Il succède à Ibrahima Kane, aux commandes de la compagnie depuis avril 2019 mais qui était vivement critiqué ces dernières semaines en raison de multiplications d’incidents (retards, annulations de vols, etc) et la colère des passagers face à la dégradation de la qualité de service.

La dernière goutte qui fait déborder le vase est ce vol Paris-Dakar au début du mois de juillet, annulé car l’avion d’Air Sénégal est endommagé «par des opérations de manutention» à Roissy-Charles-de-Gaulle.

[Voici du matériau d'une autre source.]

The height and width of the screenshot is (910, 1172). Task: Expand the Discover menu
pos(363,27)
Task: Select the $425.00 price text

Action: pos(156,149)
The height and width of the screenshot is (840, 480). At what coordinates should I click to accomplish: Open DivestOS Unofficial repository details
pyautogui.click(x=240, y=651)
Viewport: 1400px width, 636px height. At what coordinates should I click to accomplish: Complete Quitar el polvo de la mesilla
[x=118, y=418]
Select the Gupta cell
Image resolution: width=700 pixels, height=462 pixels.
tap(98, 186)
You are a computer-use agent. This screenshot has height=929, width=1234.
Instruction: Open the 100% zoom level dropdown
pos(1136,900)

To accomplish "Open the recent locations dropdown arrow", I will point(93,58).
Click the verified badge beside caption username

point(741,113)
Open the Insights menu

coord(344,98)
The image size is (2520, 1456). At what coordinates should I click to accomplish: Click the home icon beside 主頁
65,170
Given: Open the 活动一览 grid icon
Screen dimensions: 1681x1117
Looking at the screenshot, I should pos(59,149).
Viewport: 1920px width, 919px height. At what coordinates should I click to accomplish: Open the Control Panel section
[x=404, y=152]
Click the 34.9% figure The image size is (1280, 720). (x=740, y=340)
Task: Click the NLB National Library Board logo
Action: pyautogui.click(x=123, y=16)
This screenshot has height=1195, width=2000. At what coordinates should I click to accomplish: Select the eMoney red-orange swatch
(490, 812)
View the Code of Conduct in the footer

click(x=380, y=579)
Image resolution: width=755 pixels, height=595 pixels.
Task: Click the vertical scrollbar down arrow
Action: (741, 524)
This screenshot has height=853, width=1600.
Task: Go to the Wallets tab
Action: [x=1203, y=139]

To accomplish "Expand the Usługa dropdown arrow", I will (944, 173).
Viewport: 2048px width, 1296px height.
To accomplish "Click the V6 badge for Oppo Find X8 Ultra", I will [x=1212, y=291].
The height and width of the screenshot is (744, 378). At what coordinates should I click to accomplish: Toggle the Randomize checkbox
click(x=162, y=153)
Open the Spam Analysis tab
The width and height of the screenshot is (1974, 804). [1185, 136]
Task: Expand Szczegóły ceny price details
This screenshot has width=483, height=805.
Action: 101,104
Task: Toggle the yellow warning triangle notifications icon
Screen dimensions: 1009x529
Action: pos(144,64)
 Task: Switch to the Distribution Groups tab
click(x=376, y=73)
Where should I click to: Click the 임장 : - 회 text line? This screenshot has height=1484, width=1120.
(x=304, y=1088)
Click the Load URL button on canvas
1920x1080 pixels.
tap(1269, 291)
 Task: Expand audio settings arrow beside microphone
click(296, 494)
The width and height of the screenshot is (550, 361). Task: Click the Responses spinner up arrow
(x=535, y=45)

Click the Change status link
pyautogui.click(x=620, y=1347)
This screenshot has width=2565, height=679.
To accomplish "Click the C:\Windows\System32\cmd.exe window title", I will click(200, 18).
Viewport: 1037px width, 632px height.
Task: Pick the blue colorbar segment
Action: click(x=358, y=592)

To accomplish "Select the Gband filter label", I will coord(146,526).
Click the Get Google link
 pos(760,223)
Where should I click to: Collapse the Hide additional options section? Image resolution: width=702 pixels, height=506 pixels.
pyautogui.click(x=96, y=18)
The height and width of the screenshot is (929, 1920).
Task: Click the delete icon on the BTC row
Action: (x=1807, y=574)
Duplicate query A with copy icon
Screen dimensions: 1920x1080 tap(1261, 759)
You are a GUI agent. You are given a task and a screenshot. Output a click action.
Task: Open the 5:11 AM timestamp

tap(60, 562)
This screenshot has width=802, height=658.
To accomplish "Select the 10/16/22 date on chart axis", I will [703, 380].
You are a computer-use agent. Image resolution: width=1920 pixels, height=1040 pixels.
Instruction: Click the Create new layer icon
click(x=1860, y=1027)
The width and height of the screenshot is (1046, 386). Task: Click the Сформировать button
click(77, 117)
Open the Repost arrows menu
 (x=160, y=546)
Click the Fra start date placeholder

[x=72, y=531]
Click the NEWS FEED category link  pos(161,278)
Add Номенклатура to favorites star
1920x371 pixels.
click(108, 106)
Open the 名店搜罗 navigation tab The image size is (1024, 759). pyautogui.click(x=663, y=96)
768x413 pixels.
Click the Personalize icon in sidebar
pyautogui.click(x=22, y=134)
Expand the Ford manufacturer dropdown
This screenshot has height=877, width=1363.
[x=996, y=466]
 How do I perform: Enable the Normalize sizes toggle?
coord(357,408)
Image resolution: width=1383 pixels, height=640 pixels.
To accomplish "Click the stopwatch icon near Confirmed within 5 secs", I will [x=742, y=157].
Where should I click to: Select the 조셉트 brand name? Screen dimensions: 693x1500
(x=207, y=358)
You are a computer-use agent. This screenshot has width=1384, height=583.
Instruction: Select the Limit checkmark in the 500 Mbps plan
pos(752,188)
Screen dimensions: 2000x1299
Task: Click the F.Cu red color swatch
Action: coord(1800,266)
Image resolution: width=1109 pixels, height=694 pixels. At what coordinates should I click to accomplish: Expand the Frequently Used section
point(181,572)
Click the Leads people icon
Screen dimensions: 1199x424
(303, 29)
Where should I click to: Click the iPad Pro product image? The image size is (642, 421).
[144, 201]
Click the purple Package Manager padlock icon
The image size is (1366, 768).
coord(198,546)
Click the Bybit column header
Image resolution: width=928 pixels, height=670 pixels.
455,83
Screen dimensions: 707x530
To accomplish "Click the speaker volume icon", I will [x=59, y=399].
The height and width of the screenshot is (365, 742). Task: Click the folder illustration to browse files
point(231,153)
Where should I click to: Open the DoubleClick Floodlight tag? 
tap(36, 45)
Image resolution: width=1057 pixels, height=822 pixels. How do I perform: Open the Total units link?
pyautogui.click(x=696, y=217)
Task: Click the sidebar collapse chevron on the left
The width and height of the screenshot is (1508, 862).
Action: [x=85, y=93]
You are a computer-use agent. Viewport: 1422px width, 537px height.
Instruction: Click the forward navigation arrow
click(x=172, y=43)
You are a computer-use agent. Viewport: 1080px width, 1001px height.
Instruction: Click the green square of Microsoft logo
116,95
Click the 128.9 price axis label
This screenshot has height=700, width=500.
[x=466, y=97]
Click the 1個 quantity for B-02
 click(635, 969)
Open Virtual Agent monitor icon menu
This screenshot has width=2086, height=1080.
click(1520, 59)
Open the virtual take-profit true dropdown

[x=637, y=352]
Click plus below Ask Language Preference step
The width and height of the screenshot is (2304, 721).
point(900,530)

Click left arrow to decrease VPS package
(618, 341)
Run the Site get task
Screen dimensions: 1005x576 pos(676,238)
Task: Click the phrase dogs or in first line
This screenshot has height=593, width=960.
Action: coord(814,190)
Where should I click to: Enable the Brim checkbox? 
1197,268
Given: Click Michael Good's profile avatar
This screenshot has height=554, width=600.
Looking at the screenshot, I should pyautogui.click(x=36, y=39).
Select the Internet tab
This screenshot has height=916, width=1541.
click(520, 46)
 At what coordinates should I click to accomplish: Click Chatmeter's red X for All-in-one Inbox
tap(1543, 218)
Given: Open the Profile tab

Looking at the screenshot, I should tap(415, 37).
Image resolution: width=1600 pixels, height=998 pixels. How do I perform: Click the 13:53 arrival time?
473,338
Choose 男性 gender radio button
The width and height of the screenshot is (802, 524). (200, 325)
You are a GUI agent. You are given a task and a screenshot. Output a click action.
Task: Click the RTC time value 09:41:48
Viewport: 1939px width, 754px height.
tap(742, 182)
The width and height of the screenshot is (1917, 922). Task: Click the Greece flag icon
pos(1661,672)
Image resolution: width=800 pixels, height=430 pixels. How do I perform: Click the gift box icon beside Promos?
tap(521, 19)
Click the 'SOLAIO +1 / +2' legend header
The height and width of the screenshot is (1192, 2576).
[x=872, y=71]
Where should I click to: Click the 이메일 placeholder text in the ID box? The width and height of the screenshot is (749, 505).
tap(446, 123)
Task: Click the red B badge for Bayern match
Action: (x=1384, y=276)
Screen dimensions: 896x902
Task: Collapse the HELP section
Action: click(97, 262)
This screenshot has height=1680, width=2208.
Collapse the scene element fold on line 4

L’immobilisation de cet appareil va alors perturber tout le programme de la compagnie. Durant une semaine, les vols accumulent d’importants retards insupportables pour les passagers. A ce manque de ponctualité s’ajoutent des pertes de bagages, le tout avec une absence d’informations et d’explications aux passagers.
Avant que cet «incendie» ne se transforme en problème politique, le gouvernement a tranché dans le vif en débarquant le patron d’Air Sénégal. Mais pas sûr que couper les têtes suffira à rétablir la ponctualité des vols d’une compagnie à la flotte limitée au regard de la taille actuelle de son réseau et de ses ambitions.

Créée en 2016, Air Sénégal a développé son réseau ces dernières années, avec l’acquisition d’appareils flambants neufs, et l’ouverture de lignes que ce soit vers les États-Unis, ou tout prochainement vers le Ghana.
Le nouveau directeur général, El Hadj Badara Fall connaît bien la compagnie. À charge pour lui de redorer l’image du pavillon national, cher au président Macky Sall qui souhaite faire de Dakar un «hub» aérien.